▶ Records for locating described items
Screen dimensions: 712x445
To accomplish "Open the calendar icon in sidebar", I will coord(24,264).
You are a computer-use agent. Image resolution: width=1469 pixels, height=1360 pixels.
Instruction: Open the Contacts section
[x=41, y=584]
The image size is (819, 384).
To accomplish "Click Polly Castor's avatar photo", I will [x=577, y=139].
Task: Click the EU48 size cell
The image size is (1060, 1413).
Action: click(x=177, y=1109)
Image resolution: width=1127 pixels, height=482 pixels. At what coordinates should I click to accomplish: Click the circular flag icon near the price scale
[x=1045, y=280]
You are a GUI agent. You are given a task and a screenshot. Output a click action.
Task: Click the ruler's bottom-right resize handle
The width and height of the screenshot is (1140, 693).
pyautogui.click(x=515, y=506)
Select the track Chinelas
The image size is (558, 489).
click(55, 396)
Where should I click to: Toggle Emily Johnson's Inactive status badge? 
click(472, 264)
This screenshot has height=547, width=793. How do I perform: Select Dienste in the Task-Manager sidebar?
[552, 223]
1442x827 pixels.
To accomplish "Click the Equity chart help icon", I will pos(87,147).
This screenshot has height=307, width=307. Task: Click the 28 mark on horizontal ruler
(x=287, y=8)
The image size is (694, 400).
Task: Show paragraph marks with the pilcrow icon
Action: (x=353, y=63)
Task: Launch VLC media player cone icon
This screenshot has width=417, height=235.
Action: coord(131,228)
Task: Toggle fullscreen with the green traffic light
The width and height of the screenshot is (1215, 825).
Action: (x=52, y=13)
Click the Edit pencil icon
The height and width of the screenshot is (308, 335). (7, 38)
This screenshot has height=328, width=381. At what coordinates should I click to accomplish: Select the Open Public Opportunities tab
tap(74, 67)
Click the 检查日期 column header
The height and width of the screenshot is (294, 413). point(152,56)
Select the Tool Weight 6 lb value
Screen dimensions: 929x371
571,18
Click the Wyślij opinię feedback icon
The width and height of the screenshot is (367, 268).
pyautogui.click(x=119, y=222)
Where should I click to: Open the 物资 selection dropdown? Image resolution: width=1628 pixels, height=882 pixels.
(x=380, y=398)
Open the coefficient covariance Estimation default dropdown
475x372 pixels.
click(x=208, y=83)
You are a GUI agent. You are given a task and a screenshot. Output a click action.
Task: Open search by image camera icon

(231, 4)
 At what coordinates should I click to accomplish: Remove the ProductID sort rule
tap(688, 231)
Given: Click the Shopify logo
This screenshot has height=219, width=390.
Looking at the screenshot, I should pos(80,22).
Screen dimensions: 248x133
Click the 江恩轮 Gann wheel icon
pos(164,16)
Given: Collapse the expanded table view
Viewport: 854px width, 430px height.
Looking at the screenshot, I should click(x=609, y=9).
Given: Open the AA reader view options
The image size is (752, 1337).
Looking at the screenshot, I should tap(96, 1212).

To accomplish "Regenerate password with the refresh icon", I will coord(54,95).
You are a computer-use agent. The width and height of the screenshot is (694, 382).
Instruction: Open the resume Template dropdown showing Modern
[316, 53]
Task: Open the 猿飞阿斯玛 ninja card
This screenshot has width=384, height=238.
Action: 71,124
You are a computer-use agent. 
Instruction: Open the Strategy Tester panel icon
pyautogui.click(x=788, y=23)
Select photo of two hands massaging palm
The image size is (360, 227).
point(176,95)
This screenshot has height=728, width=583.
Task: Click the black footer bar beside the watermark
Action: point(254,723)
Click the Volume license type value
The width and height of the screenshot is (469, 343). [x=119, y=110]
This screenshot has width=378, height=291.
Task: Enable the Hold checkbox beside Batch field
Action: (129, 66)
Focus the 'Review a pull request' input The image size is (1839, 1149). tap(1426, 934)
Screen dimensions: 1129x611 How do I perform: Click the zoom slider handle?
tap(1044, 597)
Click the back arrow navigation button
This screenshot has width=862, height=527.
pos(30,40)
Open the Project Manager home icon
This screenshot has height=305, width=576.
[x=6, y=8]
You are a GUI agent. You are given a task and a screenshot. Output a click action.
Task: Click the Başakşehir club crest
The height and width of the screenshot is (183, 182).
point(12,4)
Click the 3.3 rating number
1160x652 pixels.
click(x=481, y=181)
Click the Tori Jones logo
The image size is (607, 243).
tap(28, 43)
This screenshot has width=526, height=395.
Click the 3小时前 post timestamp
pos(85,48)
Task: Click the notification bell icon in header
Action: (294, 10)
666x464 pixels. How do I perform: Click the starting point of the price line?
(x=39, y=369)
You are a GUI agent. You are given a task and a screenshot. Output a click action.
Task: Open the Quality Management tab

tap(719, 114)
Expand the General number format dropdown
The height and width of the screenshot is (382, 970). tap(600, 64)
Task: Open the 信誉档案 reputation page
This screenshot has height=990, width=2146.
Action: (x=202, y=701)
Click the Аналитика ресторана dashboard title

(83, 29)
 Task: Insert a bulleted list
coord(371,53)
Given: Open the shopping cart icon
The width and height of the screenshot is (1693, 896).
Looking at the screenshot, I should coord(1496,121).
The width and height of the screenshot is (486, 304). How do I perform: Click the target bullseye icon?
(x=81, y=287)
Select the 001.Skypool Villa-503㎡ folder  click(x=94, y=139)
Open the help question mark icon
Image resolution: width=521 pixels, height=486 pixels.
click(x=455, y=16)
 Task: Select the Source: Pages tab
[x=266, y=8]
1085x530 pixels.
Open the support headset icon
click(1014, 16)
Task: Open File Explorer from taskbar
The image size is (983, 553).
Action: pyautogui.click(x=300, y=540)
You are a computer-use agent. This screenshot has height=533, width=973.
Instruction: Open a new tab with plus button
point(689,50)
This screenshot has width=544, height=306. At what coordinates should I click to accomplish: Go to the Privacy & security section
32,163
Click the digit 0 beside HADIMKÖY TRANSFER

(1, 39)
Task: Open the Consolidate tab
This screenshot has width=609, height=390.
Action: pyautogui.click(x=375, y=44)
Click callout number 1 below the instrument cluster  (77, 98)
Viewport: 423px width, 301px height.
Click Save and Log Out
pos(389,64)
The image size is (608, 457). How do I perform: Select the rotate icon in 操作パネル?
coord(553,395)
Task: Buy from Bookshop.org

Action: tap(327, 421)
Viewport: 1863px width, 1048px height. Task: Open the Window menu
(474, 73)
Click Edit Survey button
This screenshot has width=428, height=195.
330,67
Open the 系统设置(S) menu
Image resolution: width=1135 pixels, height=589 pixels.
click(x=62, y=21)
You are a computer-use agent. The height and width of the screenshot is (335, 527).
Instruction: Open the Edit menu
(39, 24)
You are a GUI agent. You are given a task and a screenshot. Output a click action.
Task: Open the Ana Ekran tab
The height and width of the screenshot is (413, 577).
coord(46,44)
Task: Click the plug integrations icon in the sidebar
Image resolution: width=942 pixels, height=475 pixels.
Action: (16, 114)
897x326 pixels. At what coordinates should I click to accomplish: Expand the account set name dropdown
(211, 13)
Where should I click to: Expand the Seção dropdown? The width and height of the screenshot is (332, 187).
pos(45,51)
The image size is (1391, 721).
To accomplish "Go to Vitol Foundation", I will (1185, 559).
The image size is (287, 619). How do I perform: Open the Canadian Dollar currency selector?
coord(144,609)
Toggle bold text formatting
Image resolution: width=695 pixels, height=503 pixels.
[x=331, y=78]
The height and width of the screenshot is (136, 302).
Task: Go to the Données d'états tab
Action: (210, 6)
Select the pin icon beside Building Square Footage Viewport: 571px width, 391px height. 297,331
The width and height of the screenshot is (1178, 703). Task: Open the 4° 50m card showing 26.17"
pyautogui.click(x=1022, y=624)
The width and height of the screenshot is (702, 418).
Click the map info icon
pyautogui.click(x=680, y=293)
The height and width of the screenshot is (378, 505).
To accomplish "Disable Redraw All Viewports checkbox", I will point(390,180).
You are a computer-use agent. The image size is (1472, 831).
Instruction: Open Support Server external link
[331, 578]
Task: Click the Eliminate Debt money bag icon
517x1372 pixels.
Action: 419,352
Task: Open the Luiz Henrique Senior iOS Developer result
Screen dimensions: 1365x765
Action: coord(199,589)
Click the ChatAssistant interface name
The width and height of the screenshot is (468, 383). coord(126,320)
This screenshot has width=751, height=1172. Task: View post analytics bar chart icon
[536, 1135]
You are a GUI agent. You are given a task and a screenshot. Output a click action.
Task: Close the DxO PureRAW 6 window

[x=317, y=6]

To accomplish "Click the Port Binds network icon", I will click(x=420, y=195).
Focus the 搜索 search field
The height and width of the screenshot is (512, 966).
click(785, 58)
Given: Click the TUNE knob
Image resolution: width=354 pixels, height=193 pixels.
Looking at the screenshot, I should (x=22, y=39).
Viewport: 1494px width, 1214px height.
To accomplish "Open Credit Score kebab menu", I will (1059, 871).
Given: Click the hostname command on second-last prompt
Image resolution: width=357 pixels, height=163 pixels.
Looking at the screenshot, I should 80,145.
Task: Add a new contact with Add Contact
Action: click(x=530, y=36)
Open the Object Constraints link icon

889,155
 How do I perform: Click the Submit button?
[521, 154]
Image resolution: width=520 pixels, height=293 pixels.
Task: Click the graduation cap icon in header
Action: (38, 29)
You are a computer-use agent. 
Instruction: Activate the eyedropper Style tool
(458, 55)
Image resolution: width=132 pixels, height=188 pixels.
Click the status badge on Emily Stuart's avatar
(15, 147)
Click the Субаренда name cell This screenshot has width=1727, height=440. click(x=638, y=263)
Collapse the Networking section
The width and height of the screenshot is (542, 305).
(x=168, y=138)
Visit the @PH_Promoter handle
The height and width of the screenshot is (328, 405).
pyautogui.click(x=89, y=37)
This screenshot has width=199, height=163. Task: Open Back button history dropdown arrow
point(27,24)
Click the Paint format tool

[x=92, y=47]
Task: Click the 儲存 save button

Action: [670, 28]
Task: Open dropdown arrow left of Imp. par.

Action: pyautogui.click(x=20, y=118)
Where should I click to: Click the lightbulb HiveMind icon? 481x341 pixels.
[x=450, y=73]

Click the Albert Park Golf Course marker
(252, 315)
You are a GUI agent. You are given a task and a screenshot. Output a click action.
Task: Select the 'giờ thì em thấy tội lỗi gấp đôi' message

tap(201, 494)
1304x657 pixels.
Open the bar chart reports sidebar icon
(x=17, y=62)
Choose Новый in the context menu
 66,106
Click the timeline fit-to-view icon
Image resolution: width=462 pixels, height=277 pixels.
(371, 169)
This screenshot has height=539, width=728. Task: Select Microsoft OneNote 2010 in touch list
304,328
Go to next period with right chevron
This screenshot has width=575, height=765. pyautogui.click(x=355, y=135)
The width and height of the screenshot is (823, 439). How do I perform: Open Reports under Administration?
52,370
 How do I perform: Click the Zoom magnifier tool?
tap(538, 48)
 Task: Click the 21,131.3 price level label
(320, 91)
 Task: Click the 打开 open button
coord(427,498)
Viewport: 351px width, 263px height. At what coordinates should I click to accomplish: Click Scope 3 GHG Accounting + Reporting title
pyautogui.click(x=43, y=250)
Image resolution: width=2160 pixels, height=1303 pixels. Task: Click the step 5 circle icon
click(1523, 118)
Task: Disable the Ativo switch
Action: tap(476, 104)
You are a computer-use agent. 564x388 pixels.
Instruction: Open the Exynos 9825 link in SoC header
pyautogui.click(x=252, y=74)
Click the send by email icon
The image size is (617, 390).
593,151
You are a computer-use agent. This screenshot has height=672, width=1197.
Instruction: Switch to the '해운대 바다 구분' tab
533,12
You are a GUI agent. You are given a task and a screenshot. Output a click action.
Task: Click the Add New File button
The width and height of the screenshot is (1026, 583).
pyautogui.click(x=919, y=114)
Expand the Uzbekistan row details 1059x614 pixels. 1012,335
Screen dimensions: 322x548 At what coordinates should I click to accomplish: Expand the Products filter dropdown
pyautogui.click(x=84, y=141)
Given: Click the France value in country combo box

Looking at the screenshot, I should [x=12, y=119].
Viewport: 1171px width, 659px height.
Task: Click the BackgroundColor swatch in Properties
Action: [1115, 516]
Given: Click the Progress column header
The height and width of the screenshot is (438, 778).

▶ Directive
Return the lines of the records verbatim, beginning at the line that contains "Task: Click the plug" and stopping after the line that contains "will (1059, 871).".

▶ Exercise result
Task: Click the plug integrations icon in the sidebar
Image resolution: width=942 pixels, height=475 pixels.
Action: (16, 114)
897x326 pixels. At what coordinates should I click to accomplish: Expand the account set name dropdown
(211, 13)
Where should I click to: Expand the Seção dropdown? The width and height of the screenshot is (332, 187).
pos(45,51)
The image size is (1391, 721).
To accomplish "Go to Vitol Foundation", I will (1185, 559).
The image size is (287, 619). How do I perform: Open the Canadian Dollar currency selector?
coord(144,609)
Toggle bold text formatting
Image resolution: width=695 pixels, height=503 pixels.
[x=331, y=78]
The height and width of the screenshot is (136, 302).
Task: Go to the Données d'états tab
Action: (210, 6)
Select the pin icon beside Building Square Footage Viewport: 571px width, 391px height. 297,331
The width and height of the screenshot is (1178, 703). Task: Open the 4° 50m card showing 26.17"
pyautogui.click(x=1022, y=624)
The width and height of the screenshot is (702, 418).
Click the map info icon
pyautogui.click(x=680, y=293)
The height and width of the screenshot is (378, 505).
To accomplish "Disable Redraw All Viewports checkbox", I will point(390,180).
You are a computer-use agent. The image size is (1472, 831).
Instruction: Open Support Server external link
[331, 578]
Task: Click the Eliminate Debt money bag icon
517x1372 pixels.
Action: 419,352
Task: Open the Luiz Henrique Senior iOS Developer result
Screen dimensions: 1365x765
Action: coord(199,589)
Click the ChatAssistant interface name
The width and height of the screenshot is (468, 383). coord(126,320)
This screenshot has width=751, height=1172. Task: View post analytics bar chart icon
[536, 1135]
You are a GUI agent. You are given a task and a screenshot. Output a click action.
Task: Close the DxO PureRAW 6 window

[x=317, y=6]

To accomplish "Click the Port Binds network icon", I will click(x=420, y=195).
Focus the 搜索 search field
The height and width of the screenshot is (512, 966).
click(785, 58)
Given: Click the TUNE knob
Image resolution: width=354 pixels, height=193 pixels.
Looking at the screenshot, I should (x=22, y=39).
Viewport: 1494px width, 1214px height.
To accomplish "Open Credit Score kebab menu", I will (1059, 871).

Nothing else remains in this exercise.